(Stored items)

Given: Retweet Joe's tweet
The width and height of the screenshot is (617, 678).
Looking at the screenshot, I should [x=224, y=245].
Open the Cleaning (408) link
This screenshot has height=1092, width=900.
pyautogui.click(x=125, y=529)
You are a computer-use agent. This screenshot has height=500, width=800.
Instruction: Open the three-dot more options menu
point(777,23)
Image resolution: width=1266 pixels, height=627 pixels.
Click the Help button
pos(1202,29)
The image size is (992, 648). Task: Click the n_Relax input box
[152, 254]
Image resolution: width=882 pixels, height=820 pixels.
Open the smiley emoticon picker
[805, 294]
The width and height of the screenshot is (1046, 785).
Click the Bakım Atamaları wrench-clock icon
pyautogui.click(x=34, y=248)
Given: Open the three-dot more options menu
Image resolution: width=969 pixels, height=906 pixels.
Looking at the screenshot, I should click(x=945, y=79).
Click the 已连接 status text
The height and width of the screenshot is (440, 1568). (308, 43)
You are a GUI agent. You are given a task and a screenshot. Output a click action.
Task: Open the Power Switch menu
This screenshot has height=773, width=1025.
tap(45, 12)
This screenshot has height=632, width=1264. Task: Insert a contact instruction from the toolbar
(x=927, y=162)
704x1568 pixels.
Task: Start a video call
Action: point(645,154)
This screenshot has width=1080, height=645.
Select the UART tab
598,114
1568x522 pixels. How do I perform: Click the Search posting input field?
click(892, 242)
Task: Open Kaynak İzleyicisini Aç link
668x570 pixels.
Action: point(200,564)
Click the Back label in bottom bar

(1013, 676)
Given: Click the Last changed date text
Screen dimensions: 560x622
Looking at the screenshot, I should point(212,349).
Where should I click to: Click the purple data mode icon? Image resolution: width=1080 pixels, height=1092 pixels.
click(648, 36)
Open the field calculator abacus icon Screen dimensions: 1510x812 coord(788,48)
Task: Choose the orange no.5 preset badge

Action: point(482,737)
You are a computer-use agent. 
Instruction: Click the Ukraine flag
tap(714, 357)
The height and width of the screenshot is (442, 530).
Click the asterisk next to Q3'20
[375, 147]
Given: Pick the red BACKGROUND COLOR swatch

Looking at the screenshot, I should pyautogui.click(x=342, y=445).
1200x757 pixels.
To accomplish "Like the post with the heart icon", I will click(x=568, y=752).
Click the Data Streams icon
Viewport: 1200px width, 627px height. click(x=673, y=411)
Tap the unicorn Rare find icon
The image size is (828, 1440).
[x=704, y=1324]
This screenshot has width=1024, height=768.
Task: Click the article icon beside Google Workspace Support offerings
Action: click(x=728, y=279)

*EXERCISE*. All the entries must be retyped exactly.

*RESPONSE*.
Given: Retweet Joe's tweet
The width and height of the screenshot is (617, 678).
Looking at the screenshot, I should [x=224, y=245].
Open the Cleaning (408) link
This screenshot has height=1092, width=900.
pyautogui.click(x=125, y=529)
You are a computer-use agent. This screenshot has height=500, width=800.
Instruction: Open the three-dot more options menu
point(777,23)
Image resolution: width=1266 pixels, height=627 pixels.
Click the Help button
pos(1202,29)
The image size is (992, 648). Task: Click the n_Relax input box
[152, 254]
Image resolution: width=882 pixels, height=820 pixels.
Open the smiley emoticon picker
[805, 294]
The width and height of the screenshot is (1046, 785).
Click the Bakım Atamaları wrench-clock icon
pyautogui.click(x=34, y=248)
Given: Open the three-dot more options menu
Image resolution: width=969 pixels, height=906 pixels.
Looking at the screenshot, I should click(x=945, y=79).
Click the 已连接 status text
The height and width of the screenshot is (440, 1568). (308, 43)
You are a GUI agent. You are given a task and a screenshot. Output a click action.
Task: Open the Power Switch menu
This screenshot has height=773, width=1025.
tap(45, 12)
This screenshot has height=632, width=1264. Task: Insert a contact instruction from the toolbar
(x=927, y=162)
704x1568 pixels.
Task: Start a video call
Action: point(645,154)
This screenshot has width=1080, height=645.
Select the UART tab
598,114
1568x522 pixels. How do I perform: Click the Search posting input field?
click(892, 242)
Task: Open Kaynak İzleyicisini Aç link
668x570 pixels.
Action: point(200,564)
Click the Back label in bottom bar

(1013, 676)
Given: Click the Last changed date text
Screen dimensions: 560x622
Looking at the screenshot, I should point(212,349).
Where should I click to: Click the purple data mode icon? Image resolution: width=1080 pixels, height=1092 pixels.
click(648, 36)
Open the field calculator abacus icon Screen dimensions: 1510x812 coord(788,48)
Task: Choose the orange no.5 preset badge

Action: point(482,737)
You are a computer-use agent. 
Instruction: Click the Ukraine flag
tap(714, 357)
The height and width of the screenshot is (442, 530).
Click the asterisk next to Q3'20
[375, 147]
Given: Pick the red BACKGROUND COLOR swatch

Looking at the screenshot, I should pyautogui.click(x=342, y=445).
1200x757 pixels.
To accomplish "Like the post with the heart icon", I will click(x=568, y=752).
Click the Data Streams icon
Viewport: 1200px width, 627px height. click(x=673, y=411)
Tap the unicorn Rare find icon
The image size is (828, 1440).
[x=704, y=1324]
This screenshot has width=1024, height=768.
Task: Click the article icon beside Google Workspace Support offerings
Action: click(x=728, y=279)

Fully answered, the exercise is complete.